Wie kann die Situation der Berufsbetreuer in Baden-Württemberg verbessert werden? Mit dieser Frage beschäftigte sich der Arbeitskreise "Recht und Verfassung" in seiner Sitzung am Donnerstag (14.12.). Dazu waren Andrea Schwin-Haumesser, die Landesvorsitzende des Bundesverbands der Berufsbetreuer/innen e.V. (BdB) und Martin Reisüber, Mitglied des BdB-Landesvorstands zu Gast.
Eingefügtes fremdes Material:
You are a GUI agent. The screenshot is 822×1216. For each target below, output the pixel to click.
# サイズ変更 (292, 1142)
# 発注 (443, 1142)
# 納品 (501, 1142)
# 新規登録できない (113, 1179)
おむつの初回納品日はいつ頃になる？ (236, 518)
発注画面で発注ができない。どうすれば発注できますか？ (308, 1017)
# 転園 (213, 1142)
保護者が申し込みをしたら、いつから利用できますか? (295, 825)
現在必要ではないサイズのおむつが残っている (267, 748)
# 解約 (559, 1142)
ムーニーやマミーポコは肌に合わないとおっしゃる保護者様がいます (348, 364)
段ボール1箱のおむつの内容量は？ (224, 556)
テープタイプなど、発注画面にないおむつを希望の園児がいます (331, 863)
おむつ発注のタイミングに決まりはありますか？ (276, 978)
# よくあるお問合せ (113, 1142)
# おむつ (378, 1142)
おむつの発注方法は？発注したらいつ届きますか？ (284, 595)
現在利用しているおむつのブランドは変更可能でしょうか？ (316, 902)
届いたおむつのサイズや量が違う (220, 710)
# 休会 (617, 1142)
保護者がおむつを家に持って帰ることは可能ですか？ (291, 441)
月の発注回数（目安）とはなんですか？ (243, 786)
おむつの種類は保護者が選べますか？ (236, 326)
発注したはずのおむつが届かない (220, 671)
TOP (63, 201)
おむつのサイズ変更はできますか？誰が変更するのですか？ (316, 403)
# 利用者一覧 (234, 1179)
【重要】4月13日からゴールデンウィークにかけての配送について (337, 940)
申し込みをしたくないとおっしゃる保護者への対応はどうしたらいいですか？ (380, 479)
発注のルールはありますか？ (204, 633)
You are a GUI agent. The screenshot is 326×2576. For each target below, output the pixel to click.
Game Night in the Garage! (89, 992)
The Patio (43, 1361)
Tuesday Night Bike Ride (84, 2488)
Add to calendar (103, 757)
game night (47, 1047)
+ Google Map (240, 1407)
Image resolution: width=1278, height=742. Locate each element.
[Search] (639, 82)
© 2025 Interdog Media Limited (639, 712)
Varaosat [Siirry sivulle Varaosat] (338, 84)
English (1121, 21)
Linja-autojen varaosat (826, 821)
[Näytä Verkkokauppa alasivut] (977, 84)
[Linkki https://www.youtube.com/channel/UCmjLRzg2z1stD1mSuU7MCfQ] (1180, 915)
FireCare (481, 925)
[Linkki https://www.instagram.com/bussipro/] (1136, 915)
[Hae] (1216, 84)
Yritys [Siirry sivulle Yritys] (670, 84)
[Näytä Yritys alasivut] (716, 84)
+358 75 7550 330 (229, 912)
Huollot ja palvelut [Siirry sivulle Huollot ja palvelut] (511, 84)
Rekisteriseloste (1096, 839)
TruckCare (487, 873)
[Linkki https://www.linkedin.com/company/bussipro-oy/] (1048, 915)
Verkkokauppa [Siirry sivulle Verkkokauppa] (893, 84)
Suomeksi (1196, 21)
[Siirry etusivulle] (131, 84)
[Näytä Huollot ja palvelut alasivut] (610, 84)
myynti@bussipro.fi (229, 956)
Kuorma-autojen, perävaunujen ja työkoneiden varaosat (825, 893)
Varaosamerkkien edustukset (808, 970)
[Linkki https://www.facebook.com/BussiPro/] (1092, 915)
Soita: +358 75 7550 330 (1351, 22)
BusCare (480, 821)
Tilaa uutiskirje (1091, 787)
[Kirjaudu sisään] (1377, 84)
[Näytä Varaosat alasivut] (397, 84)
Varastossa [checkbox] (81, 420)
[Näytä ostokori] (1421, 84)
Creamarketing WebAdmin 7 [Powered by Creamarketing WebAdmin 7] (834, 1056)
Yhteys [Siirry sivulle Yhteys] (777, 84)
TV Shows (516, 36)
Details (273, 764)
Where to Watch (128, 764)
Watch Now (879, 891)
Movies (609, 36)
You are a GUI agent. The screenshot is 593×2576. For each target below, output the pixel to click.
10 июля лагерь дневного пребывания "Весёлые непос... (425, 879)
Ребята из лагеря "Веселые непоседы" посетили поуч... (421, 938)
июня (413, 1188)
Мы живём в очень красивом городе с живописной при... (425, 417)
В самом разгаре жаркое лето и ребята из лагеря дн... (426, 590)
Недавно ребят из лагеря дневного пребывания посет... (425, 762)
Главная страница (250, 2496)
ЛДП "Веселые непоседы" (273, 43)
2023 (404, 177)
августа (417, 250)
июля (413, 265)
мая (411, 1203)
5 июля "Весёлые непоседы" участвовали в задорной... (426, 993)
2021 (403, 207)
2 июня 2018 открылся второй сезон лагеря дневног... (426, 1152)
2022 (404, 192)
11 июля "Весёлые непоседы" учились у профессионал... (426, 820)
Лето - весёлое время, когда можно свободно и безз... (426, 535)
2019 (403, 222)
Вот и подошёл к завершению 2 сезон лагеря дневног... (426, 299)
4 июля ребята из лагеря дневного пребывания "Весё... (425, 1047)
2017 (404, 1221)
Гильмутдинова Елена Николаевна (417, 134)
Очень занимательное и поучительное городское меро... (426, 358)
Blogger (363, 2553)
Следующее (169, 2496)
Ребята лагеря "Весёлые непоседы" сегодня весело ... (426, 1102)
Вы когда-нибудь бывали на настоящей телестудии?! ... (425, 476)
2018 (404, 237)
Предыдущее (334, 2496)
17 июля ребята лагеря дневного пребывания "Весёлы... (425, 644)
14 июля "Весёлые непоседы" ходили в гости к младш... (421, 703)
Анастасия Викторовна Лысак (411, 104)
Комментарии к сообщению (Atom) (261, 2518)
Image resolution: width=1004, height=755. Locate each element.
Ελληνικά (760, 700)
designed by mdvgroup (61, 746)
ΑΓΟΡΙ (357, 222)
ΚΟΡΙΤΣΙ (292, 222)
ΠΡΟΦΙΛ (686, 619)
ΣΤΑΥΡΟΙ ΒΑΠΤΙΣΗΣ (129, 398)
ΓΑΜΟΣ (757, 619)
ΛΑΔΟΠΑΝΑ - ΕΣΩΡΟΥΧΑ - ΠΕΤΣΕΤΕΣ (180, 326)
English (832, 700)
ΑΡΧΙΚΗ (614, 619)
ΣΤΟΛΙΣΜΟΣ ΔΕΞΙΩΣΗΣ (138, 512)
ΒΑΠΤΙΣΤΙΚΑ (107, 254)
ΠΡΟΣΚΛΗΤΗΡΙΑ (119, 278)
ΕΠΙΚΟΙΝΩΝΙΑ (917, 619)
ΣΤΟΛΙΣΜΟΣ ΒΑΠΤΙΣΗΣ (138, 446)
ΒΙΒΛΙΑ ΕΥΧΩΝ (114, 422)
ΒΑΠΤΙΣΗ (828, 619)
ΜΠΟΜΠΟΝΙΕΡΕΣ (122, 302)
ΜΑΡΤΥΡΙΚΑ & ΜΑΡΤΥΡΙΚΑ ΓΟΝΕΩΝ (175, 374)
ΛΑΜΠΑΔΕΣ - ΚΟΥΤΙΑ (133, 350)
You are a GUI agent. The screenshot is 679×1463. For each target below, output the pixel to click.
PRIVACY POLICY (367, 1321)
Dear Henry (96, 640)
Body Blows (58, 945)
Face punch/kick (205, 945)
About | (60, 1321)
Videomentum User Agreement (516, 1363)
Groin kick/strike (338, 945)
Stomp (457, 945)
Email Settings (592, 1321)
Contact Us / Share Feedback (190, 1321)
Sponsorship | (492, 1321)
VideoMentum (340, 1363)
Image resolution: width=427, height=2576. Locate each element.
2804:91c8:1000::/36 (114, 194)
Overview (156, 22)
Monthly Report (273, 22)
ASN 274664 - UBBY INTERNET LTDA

Die Abgeordneten diskutierten vor allem das Zusammenspiel von ehrenamtlichen und hauptamtlichen Betreuern sowie Betreuungsvereinen. Weitere Themen des Gesprächs: die Vergütung der Vereins- und Berufsbetreuer sowie Fragen, welche Phasen der rechtlichen Betreuung besonders zeitintensiv und schwierig sind und daher höher vergütet werden müssen und inwieweit "andere Hilfen", Leistungen der Sozialhilfe und der Sozialen Dienste, zur Entlastung von Betreuern in Form von Beratung und Unterstützung führen können. Eine mögliche Lösung: Die Sozialverwaltung könnte verstärkt beim Ausfüllen von Formularen und Anträgen z.B. auf Sozialhilfe unterstützen.

Hintergrund
Berufsbetreuer übernehmen in unserer Gesellschaft eine verantwortungsvolle Aufgabe: Sie unterstützen volljährige Menschen, die im Leben nicht ohne fremde Hilfe zurechtkommen. Diese Menschen sind psychisch krank, körperlich oder geistig behindert und in ihrer Entscheidungs- oder Handlungsfähigkeit eingeschränkt. Sie können nicht selbst für ihre Angelegenheiten sorgen. Deshalb wird ihnen vom Gericht eine Betreuerin oder ein Betreuer zur Seite gestellt. Das Betreuungsrecht ist 1992 in Kraft getreten und löste das umstrittene Vormundschaftsrecht ab.